# [Work task]
With the pictures omitted, output word for word the lines from the one containing "Task: Open Line 3 ON minutes dropdown" through the end of the records.

# [Input material]

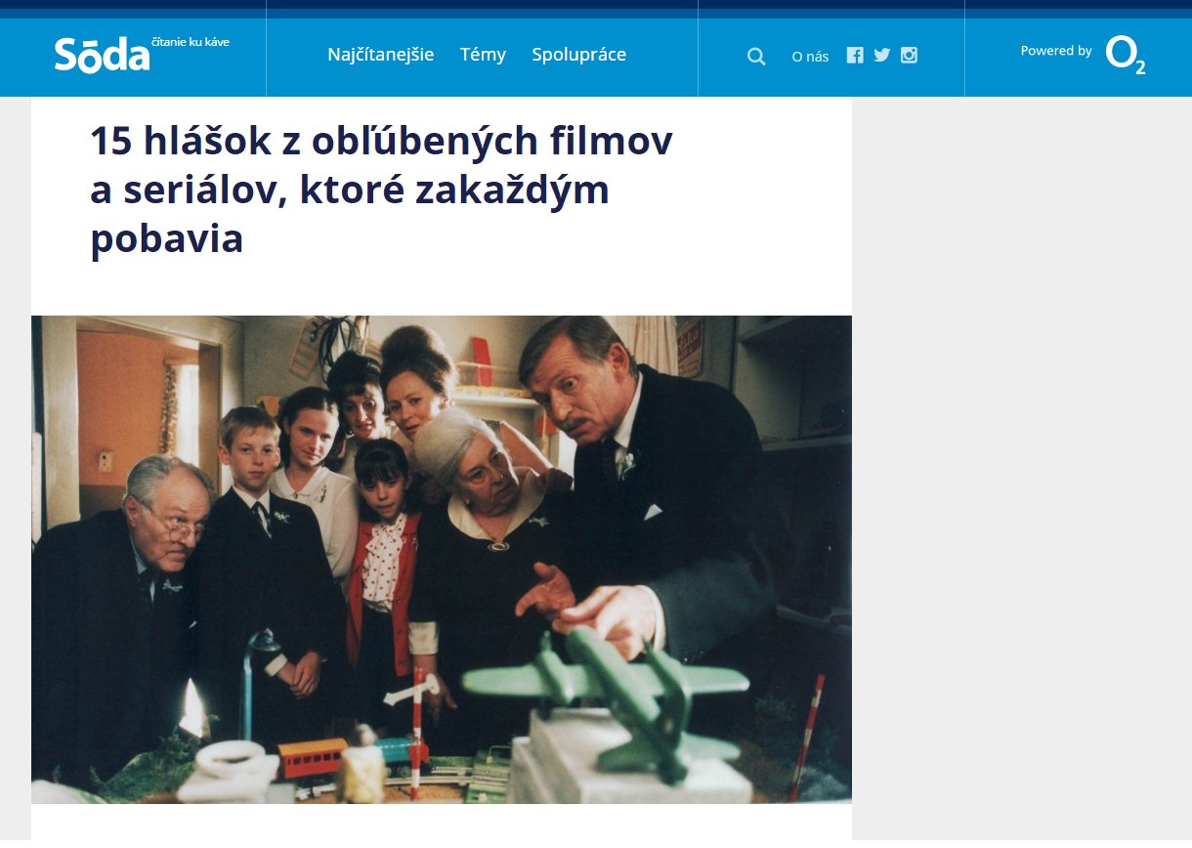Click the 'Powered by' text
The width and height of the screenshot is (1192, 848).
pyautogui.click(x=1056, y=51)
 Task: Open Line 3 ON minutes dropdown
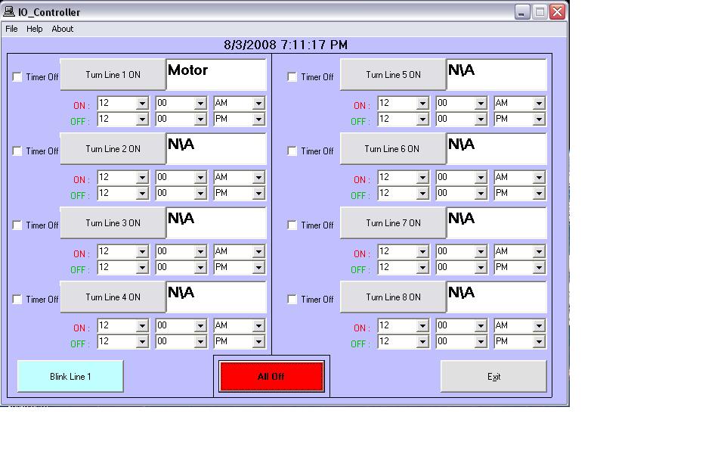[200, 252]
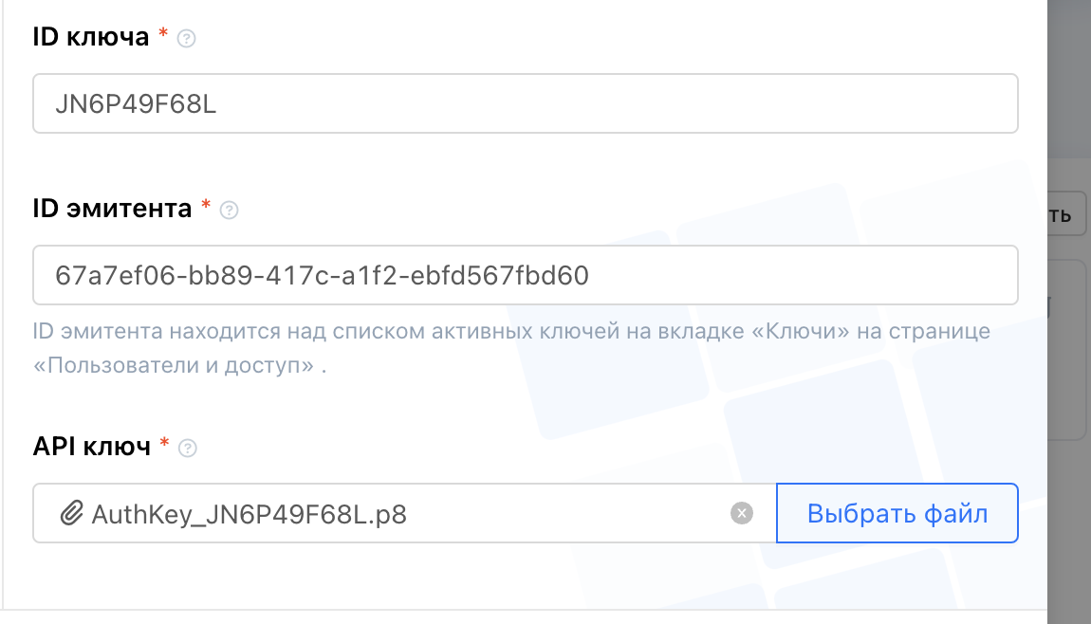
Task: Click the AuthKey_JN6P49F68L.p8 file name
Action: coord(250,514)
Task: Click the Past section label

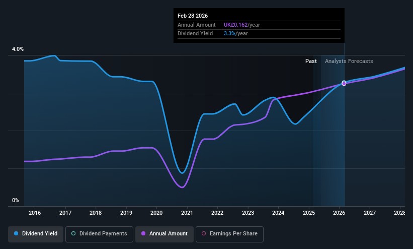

# [Answer section]
 Task: Open Line 3 ON minutes dropdown
[200, 252]
Task: Click the AuthKey_JN6P49F68L.p8 file name
Action: coord(250,514)
Task: Click the Past section label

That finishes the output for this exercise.